金城梨紗子 出産から5カ月で復帰V 妊娠中にレスリング愛再燃「緊張感すら恋しく」

 「レスリング・全日本女子オープン選手権」(16日、焼津市総合体育館)

 五輪非実施階級の女子59キロ級で、五輪2連覇の金城(旧姓川井)梨紗子(27)=サントリービバレッジソリューション=が昨夏の東京五輪以来437日ぶりに実戦復帰し、3試合全て無失点の圧勝で優勝した。昨夏に結婚し、今年5月の第1子出産を経て、産後わずか5カ月でカムバック。闘うママレスラーとして出場を目指す24年パリ五輪に向けて、新たな挑戦が始まった。

 五輪女王の川井が、結婚・出産を経て金城梨紗子としてマットに帰ってきた。

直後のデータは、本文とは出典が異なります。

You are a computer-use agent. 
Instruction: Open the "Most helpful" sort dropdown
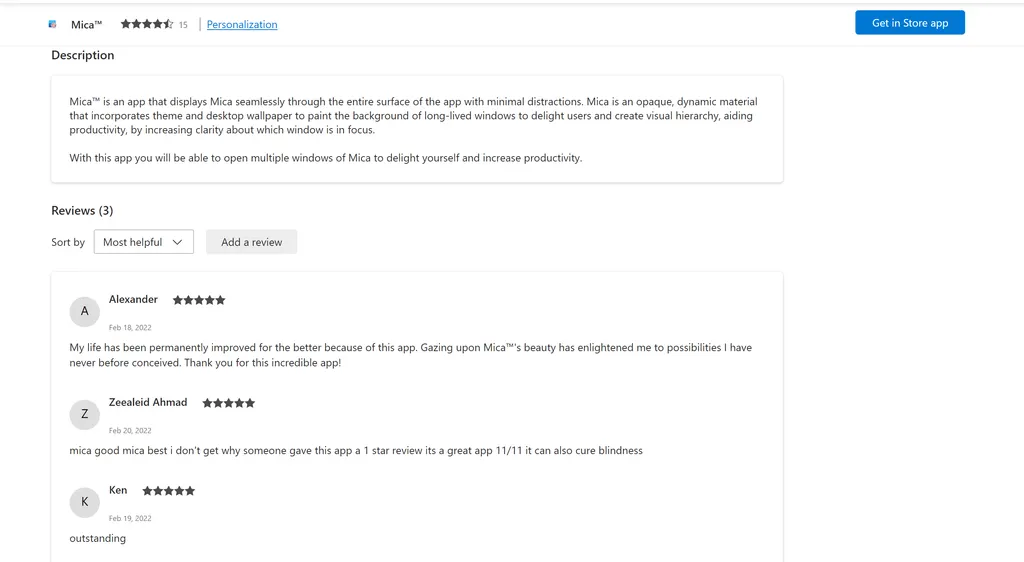144,242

「懐かしい。緊張感も久しぶりで終わってみれば楽しかった」。産後5カ月という異例のスピード復帰となったが、ブランクを感じさせない圧倒的な強さで完封V。マットを降りると、険しい表情を解いてスタンドの家族に手を振った。母初江さんに抱かれたまな娘は、心地よさそうに眠っていた。

 「子供が産まれても、お母さんが頑張っているのを形に残せるのは幸せ」

 昨年8月に結婚し、今年5月に女児を出産。妊娠中、休んだことでレスリング愛が再燃し「緊張感すら恋しくなった」と復帰を決めた。6月末から再開し、夫や母ら周囲のサポートも得て育児と練習の両立を図ってきた。当初、準備運動すらまともにできなかったが、「(出産前と)全く別の人間になったつもりで、また成長している」と新境地だ。

 12月の全日本選手権からパリ五輪代表選考が本格化する。いばらの道だが、闘う姿が後進へのメッセージにもなる。「対人競技で、出産してこれだけ早く戻ってくることはなかなかない。(出産後も)こういう続け方もあるんだと、見ている子たちが思ってくれたら」。“ママでも金”への第一歩。新たな挑戦に胸が高鳴った。